What Is a NA Nurse? Duties, Training, and Pay

An NA nurse, or nursing assistant, is a healthcare worker who provides hands-on basic care to patients under the supervision of licensed nurses. You might also see the role called a CNA (certified nursing assistant), STNA (state tested nursing assistant), or LNA (licensed nursing assistant), depending on the state. Despite the different titles, the job is essentially the same: helping patients with everyday physical needs while serving as the eyes and ears of the nursing team.

What a Nursing Assistant Actually Does

Nursing assistants spend most of their shift helping patients with what healthcare calls “activities of daily living.” That means bathing, dressing, toileting, feeding, and moving patients between beds and wheelchairs. These tasks are physical, repetitive, and essential. For patients in nursing homes or hospitals who can’t care for themselves, the NA is often the person they interact with most throughout the day.

Beyond personal care, NAs take vital signs like temperature, blood pressure, and pulse. They serve meals, help patients eat, and listen to health concerns that patients mention throughout the day. A critical part of the job is reporting what they observe back to the registered nurse or licensed practical nurse in charge. If a patient’s skin color changes, they refuse to eat, or they mention new pain, the NA is typically the first person to notice.

Where NAs Fit on the Care Team

Nursing assistants are classified as unlicensed assistive personnel, which places them at the entry level of the nursing team. The hierarchy runs from advanced practice registered nurses at the top, through RNs and LPNs, down to NAs. In practice, this means an RN or LPN assigns specific tasks to the NA, and the NA reports back after completing them. The licensed nurse retains overall accountability for the patient, but the NA is responsible for carrying out each delegated task correctly.

This relationship is more collaborative than it might sound. Licensed nurses are required to be available for guidance and questions, and they’ll step in to perform a task themselves if a patient’s condition changes. NAs are expected to flag anything unusual, ask questions when something isn’t clear, and communicate concerns about a patient’s condition. The role works best when information flows freely in both directions.

Training and Certification Requirements

Federal law requires a minimum of 75 hours of training to become a nursing assistant, with at least 16 of those hours spent in supervised hands-on practice. Many states set their requirements significantly higher.
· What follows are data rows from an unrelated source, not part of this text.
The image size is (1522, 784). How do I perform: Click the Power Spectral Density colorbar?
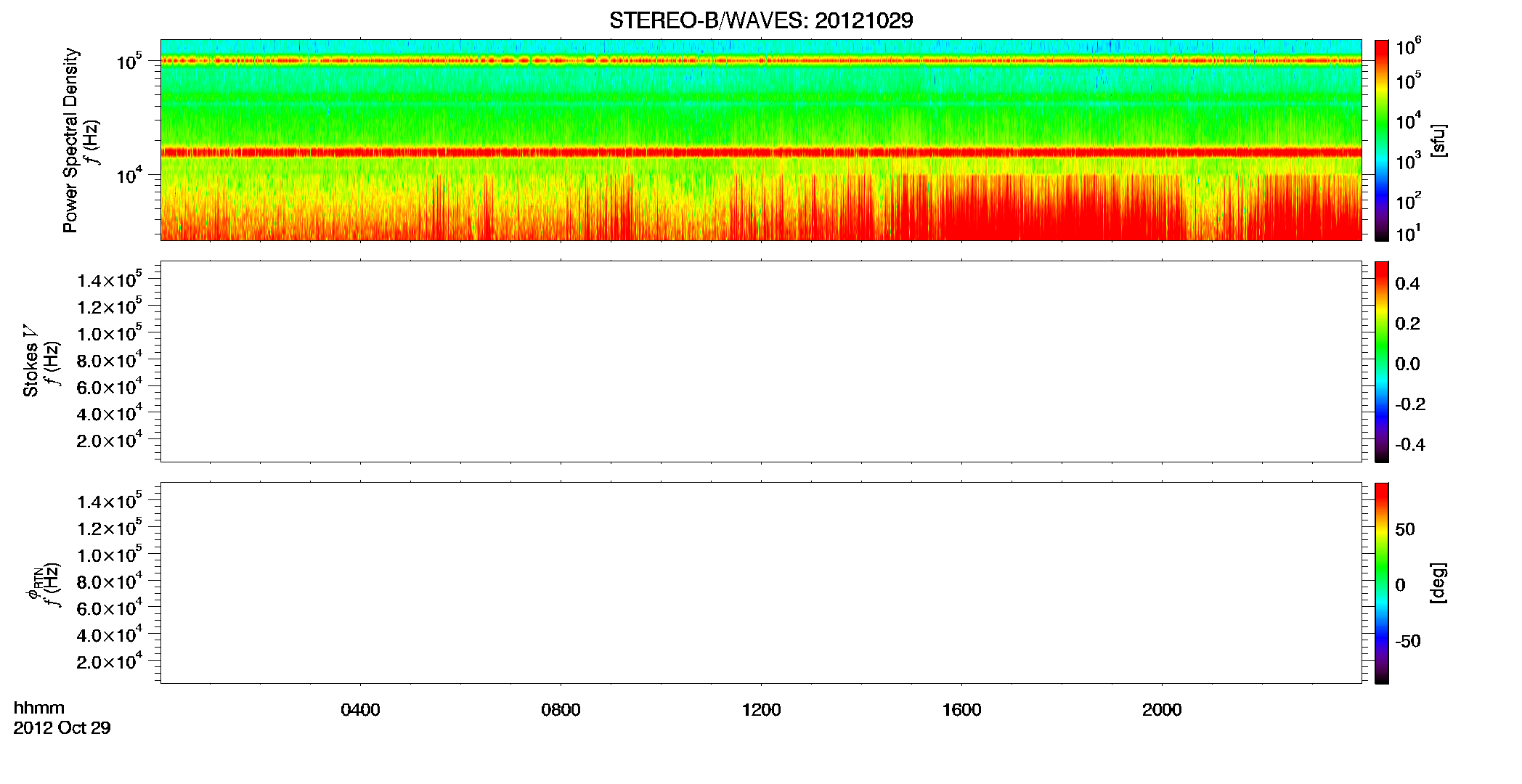pyautogui.click(x=1382, y=140)
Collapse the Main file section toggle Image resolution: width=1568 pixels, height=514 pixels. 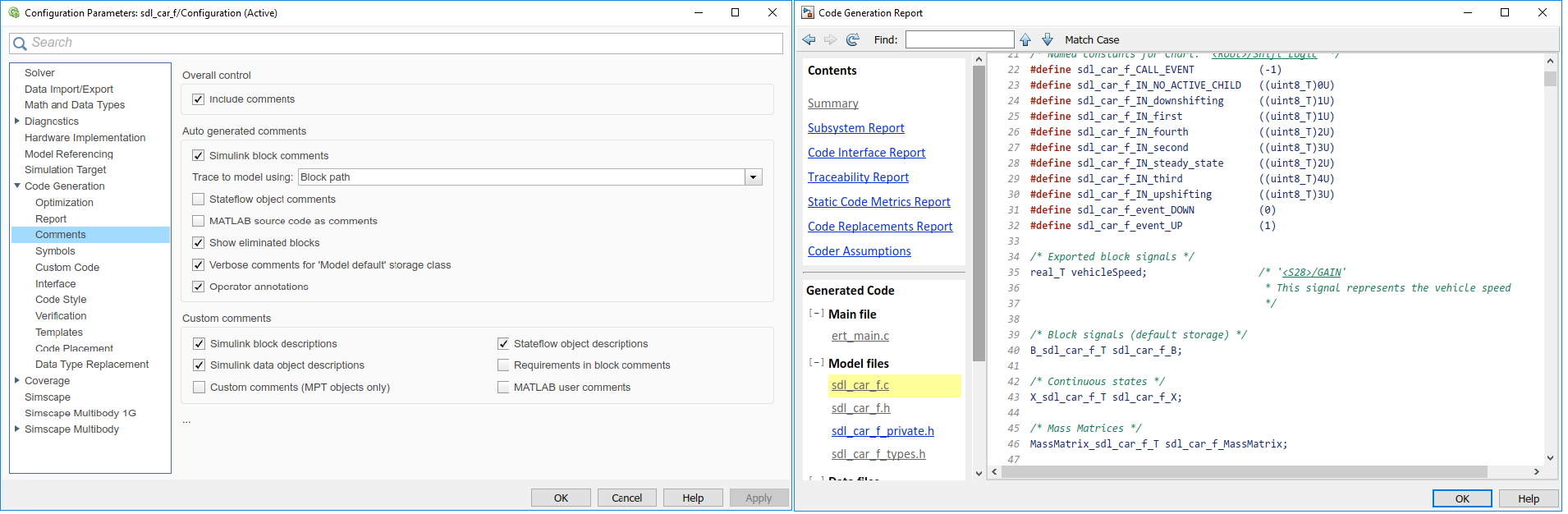(x=816, y=314)
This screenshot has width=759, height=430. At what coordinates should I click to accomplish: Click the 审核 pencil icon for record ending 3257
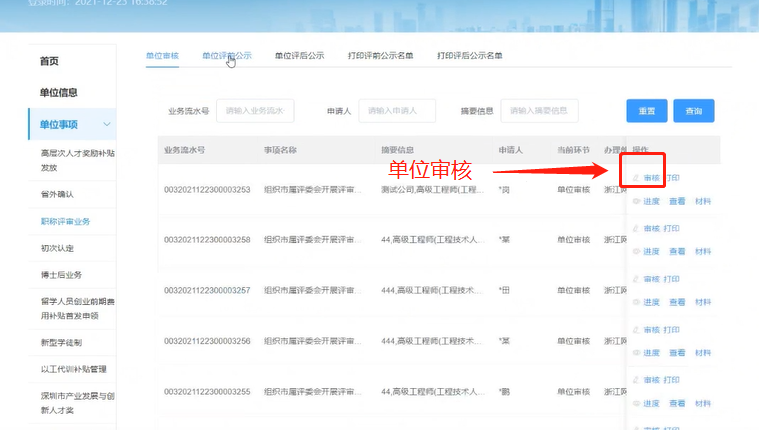[x=636, y=279]
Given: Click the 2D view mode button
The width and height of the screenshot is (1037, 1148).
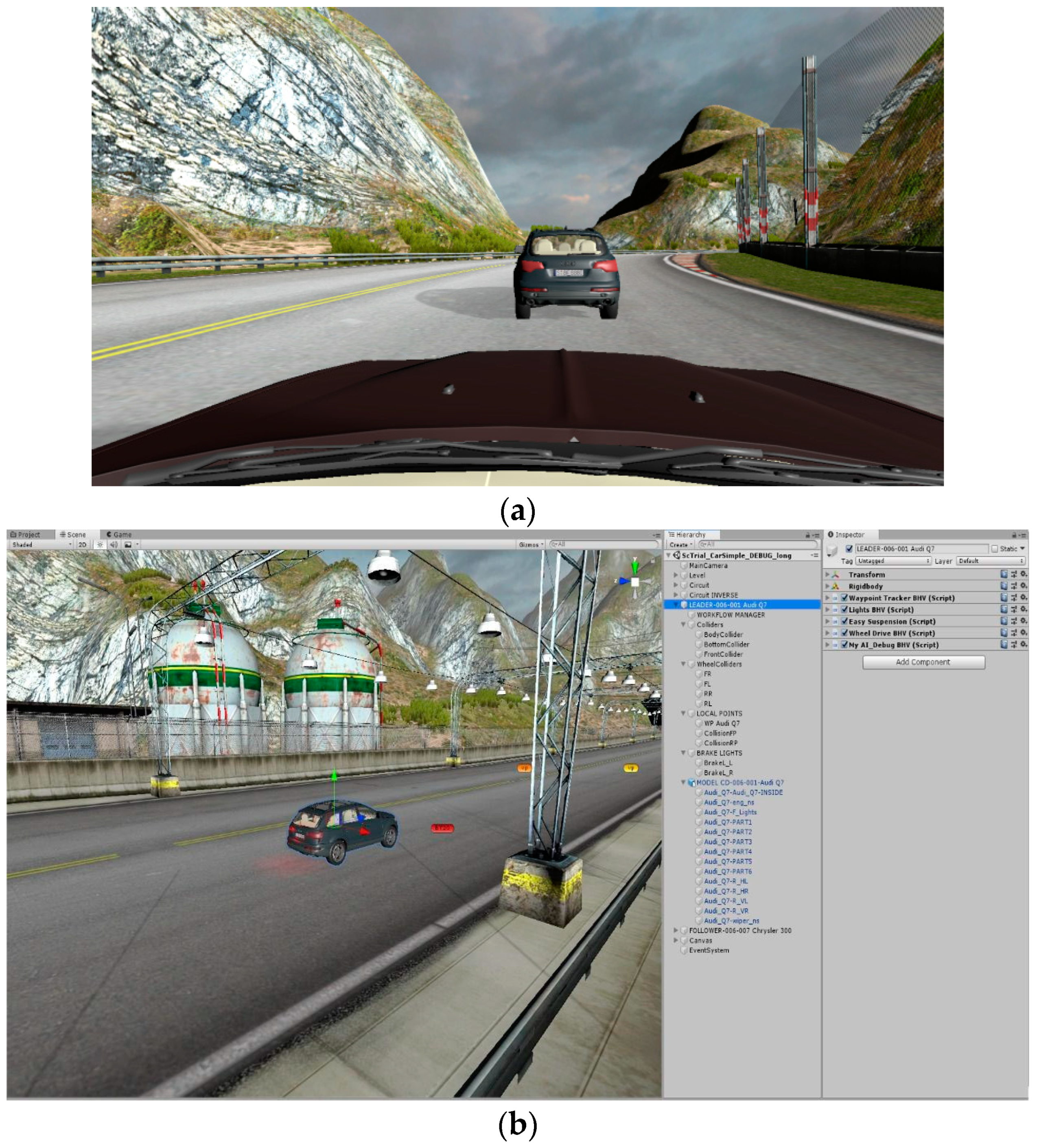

Training programs are offered through community colleges, vocational schools, nursing homes, and some hospitals, and they can often be completed in a matter of weeks.

After finishing a training program, you must pass a two-part certification exam. The first part is a written (or oral) knowledge test. The second is a skills demonstration where you perform five clinical tasks in front of an evaluator. Hand hygiene is always one of the five, and the other four are randomly assigned from a larger pool of skills you learned during training. Passing both parts earns you a spot on your state’s nurse aide registry, which is required to work in most healthcare settings.

Pay and Job Outlook

The median annual wage for nursing assistants was $39,530 as of May 2024, which works out to about $18.96 per hour. The pay range is fairly wide: the lowest 10 percent earned less than $31,390 per year, while the highest 10 percent made more than $50,140. Where you work, your experience level, and your state all influence where you fall in that range. Skilled nursing facilities and hospitals tend to offer different pay scales, and states with higher costs of living generally pay more.

Common Work Settings

Most nursing assistants work in skilled nursing facilities, which are the long-term care homes where residents need daily assistance. Hospitals employ a large number as well, particularly on medical-surgical floors where patients need help with mobility and personal care during recovery. Home health agencies, assisted living communities, and rehabilitation centers round out the other major employers. The setting shapes the day-to-day experience considerably. In a nursing home, you may care for the same residents for months or years. In a hospital, patient turnover is faster and the pace is often more intense.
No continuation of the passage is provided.